As the first dielectric film 11 having a low refractive index, for example, a SiOC film having a refractive index of 1.4 to 1.5 is formed with a film thickness of 60 nm to 80 nm. The SiOC film can be formed by converting a source gas containing hexamethyldisiloxane (HMDSO: O [Si (CH ₃ ) ₃ ] ₂ ) gas into plasma.

  Next, the sample holder 200 on which the substrate 20 is mounted is transported from the first processing region 101 by the transport device 130 and is disposed in the second processing region 102 as shown in FIG. In the second processing region 102, the second dielectric film 12 is formed by sputtering. This film forming process corresponds to step S2 in FIG.

  In the second processing region 102, the target 123 is attached on the target electrode 122. The target electrode 122 is connected to a sputtering power source 121 that supplies radio frequency (RF) power or direct current (DC) power. An inert gas 120 such as argon (Ar) gas is introduced into the chamber 100 from the second gas supply device 124. Electric power is supplied from the sputtering power source 121 to the target electrode 122 to cause discharge, and plasma is formed in the gas phase near the surface of the target 123. Positive ions of the inert gas 120 accelerated in the plasma collide with the surface of the target 123, and target atoms are released by sputtering. Atoms emitted from the surface of the target 123 are deposited and deposited on the upper surface of the first dielectric film 11 formed on the substrate 20. As a result, the second dielectric film 12 is formed on the upper surface of the first dielectric film 11. Thereafter, the inert gas 120 is exhausted from the inside of the chamber 100 by the exhaust device 140.

  For the formation of the second dielectric film 12 having a high refractive index, a DC magnetron sputtering method using a conductive oxide target is preferably used. For example, a titanium oxide (TiOx) material is used for the target 123, and a TiOx film having a refractive index of 2.2 to 2.3 is formed with a film thickness of 30 nm to 50 nm.

  Next, the sample holder 200 on which the substrate 20 is mounted is transported from the second processing region 102 by the transporting device 130 and placed in the first processing region 101 as shown in FIG. Similar to the formation of the first dielectric film 11, the third dielectric film 13 is formed on the upper surface of the second dielectric film 12 by plasma CVD. This film forming process corresponds to step S3 in FIG. For example, as the third dielectric film 13, a SiOC film having a refractive index of 1.4 to 1.5 and a thickness of about 10 nm is formed.
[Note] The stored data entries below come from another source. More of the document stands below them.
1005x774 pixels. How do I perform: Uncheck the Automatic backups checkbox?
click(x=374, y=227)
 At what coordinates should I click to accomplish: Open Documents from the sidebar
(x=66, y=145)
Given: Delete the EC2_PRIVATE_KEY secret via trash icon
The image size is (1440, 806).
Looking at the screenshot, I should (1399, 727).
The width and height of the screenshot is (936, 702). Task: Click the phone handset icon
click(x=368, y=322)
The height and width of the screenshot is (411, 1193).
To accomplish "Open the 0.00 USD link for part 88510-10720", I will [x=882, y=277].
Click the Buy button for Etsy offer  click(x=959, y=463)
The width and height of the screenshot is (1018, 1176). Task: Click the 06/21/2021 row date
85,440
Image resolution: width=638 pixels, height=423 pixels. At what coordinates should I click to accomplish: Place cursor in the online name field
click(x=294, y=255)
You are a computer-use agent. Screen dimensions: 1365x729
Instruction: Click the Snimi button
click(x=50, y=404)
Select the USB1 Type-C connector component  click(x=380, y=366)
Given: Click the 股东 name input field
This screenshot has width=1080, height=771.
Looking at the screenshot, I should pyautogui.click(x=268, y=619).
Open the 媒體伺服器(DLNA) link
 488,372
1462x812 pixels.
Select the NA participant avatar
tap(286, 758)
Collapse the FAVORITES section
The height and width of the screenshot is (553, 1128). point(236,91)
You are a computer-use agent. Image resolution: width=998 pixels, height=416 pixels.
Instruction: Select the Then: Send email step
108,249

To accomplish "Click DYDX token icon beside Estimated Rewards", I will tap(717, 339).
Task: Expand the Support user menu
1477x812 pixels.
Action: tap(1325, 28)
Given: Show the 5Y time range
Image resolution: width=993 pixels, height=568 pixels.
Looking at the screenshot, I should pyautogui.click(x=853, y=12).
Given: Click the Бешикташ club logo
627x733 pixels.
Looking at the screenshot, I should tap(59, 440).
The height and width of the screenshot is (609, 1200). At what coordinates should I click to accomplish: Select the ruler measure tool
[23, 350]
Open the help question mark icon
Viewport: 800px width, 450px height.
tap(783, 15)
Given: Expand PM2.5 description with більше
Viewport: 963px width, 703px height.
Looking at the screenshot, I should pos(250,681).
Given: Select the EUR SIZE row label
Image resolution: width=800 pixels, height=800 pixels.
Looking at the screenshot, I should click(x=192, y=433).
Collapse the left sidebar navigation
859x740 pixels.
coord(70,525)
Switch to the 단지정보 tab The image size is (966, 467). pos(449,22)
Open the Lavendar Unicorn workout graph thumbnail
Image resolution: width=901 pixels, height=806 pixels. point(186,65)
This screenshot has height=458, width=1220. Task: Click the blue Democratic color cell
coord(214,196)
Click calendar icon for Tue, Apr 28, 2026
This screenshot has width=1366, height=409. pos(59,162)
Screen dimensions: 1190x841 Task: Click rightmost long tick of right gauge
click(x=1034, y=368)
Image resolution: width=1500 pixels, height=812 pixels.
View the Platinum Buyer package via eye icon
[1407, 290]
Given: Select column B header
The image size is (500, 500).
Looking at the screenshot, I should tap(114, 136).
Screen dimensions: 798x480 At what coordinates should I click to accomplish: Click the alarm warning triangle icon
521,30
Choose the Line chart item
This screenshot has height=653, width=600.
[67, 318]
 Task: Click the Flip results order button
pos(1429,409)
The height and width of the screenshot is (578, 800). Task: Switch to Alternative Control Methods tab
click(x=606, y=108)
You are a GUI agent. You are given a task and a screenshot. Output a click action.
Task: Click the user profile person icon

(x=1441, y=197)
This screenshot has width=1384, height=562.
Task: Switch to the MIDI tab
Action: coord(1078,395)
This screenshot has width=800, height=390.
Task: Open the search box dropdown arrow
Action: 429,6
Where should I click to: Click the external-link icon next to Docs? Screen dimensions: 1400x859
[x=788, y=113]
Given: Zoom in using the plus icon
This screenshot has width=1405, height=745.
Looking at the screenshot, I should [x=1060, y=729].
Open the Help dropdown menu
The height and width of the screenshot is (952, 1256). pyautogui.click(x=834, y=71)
Thus, the dielectric multilayer film 10 shown in FIG. 2 is formed.

  Note that it is preferable to perform pre-sputtering to form plasma in the gas phase near the surface of the target 123 immediately before forming the second dielectric film 12. For example, pre-sputtering is performed in the process of gradually increasing the power supplied to the target electrode 122 to a predetermined power that generates a discharge for forming the second dielectric film 12. Thereby, the surface oxide layer of the target 123 is removed. For example, pre-sputtering is performed before the sample holder 200 is transferred from the first processing region 101 to the second processing region 102 as shown in FIG.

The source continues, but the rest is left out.